Il parroco aveva chiesto l'aiuto dei volontari dell'unità mobile di soccorso del Molise e durante le operazioni, in un baule occultato sotto un nido di barbagianni e un favo di api hanno trovato decine di oggetti d'oro ex voto ora riposti in otto teche e custoditi in una banca del capoluogo

Era il 27 luglio scorso quando i volontari dell’Unità mobile di soccorso Molise rispondendo alla richiesta di aiuto del parroco di San Giovanni in Galdo, don Marino Gioia, si misero al lavoro per ripulire la vecchia casa canonica, ormai non più abitabile, messa in vendita e quindi oggetto di interventi di ripulitura.

Quindi l’ispezione a tutti i locali compresi quelli dove i solai erano crollati, che hanno richiesto fra l’altro l’impiego di attrezzature particolari quali imbraghi e ausili tecnici. Fino ad arrivare ad una vecchia piccionaia che nascondeva un baule di colore verde sul quale c’era un nido di barbagianni e un favo di api.

I volontari dell’Usm tirato fuori il baule hanno scoperto l’inimmaginabile: prima un bastone in argento con le incisioni “Batte per Guarire Giovannino Borsella – Offre 1874” avvolto in un panno sporco e puzzolente e subito dopo – assieme a Don Mariano – hanno potuto costatare con stupore il totale stato di degrado ed abbandono degli oggetti che vie erano riposti.

Un panno rosso bucato e rattoppato conteneva tutte le collane, spille, bracciali, anelli…  Scatole mangiate dall’umidità contenevano le corone ed altri oggetti. Insomma un piccolo tesoretto fatto di oggetti in oro ex voto consegnati alla parrocchia dai fedeli che avevano ricevuto una grazia.
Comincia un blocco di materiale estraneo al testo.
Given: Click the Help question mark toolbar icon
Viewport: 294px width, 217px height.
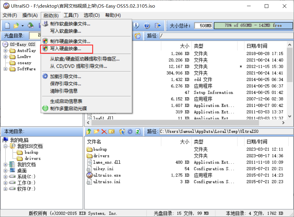Looking at the screenshot, I should (x=147, y=26).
Davanti alla scoperta, Don Mariano Gioia e Candido De Lisio (Ums Molise) hanno intanto messo tutti gli oggetti al sicuro.

Successivamente, con il supporto dei volontari si è provveduto a catalogare gli oggetti con l’elenco in possesso della chiesa e quindi a sistemarli.

Sono state progettate dai volontari e realizzate da un falegname artigiano otto teche con chiusura e vetro infrangibile, tutti gli oggetti controllati uno ad uno sono stati nel limite del possibile aggiustati puliti e posizionati su dei cuscinetti di colore rosso, realizzati e cuciti a mano dalle volontarie.

Le teche ora si trovano in una banca dove saranno custodite e potranno essere esposte in caso di manifestazioni previo richiesta al parroco che con l’Ums Molise valuterà gli standard di sicurezza.

Tutto il materiale è stato fotografato ricatalogato ed una copia è stata consegnata al vescovo Giancarlo Bregantini, al sindaco di San Giovanni in Galdo, Domenico Credico al parroco Don Mariano Gioia e al presidente dell’associazione Unità Mobile di Soccorso Molise, Candido De Lisio.

Successivamente la parrocchia e l’Ums Molise, su autorizzazione a procedere da parte di monsignor Bregantini e del Consiglio Pastorale, provvederanno allo svuotamento della ex casa canonica, che sarà venduta e si realizzerà un museo che conterrà tutti gli arredi e gli altri oggetti di proprietà della parrocchia.